Öğretmenin sıkıntısı
Aradan yıllar geçti. Şimdi nasıl? Daha kötü oldu, bilemiyorum. Ama bir şeyi iyi biliyorum: Öğretmen hala sıkıntıda,
Bunu da geçmiş yıllara ait gerçek bir olayla anlatayım:
İstanbul Tapu Müdürü rahmetli Muhsin Albayrak’tan dinledim:
“Biz rüştiyede iken bir hocamız vardı: Saat gibi dakik bir adamdı. Derse girince tahtanın önünde durur, bir gider, bir gelir sonra derse başlardı. O dersini bitirir, bir-iki dakika içinde teneffüs zili çalardı.
Bir gün yine dersimize geldi. Tahtanın önünde bir gitti, bir geldi...
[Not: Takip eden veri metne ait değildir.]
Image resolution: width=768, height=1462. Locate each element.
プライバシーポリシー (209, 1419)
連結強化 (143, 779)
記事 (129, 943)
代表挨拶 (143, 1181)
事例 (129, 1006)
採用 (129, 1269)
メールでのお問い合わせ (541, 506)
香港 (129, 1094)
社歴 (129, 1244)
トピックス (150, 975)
Bir daha bir daha... Hocayı hem sever, hem de korkardık. Sınıfta çıt yok... Teneffüs zili çaldı. Hoca hayretle durdu, sonra bize döndü:
-“Çocuklar kusura bakmayın” dedi. “Bir hoca bugün eve pırasamı alsam daha ucuza çıkar, lahanamı alsam diye düşünürse işte ders zili de çalar o hoca size faydalıda olamaz!,,
Yılların çoğunu öğretmen olarak geçirmiş bir insan olarak şuna kesinlikle inanıyorum: Baba, ana çocuğunu besler, büyütür, iyi olmasını ister. Ama çocuğun kişiliğini öğretmen kazandırır. Çocuk babasından çok öğretmenine bakar, onu dinler.
Bir örnek vereyim:
Ben edebiyat öğretmeni idim. Oğlum orta ikinci sınıfta öğrenci. Bir akşam eve geldi. Baktım Türkçeye çalışıyor: özne, nesne, tümleç.... defterine baktım, cümle çözümlemesi yanlış. “oğlum bu yanlış” dedim. Oğlum “Hayır baba” dedi. Öğretmenim tahtaya yazdı... Bu doğru.”
Oğlumun Türkçe Öğretmeni benim öğrencimdi, seslenmedim. Ertesi gün öğretmenine telefon ettim:
-“Sınıfta şu cümleyi çözümlemişsin ama şöyle olmayacak mı” dedim.
-Hocam haklısınız dedi, ben de sonradan farkına vardım.
-Oğlum bana inanmıyor, sen sınıfta düzeltsen iyi olur dedim.
Ertesi akşam oğlum eve geldiğinde,
-Baba dedi, dünkü cümle vardı ya, o yanlışmış, öğretmenim doğrusunu gösterdi.
Ben öğretmeninin hocasıyım, bana inanmadı hocasına inandı.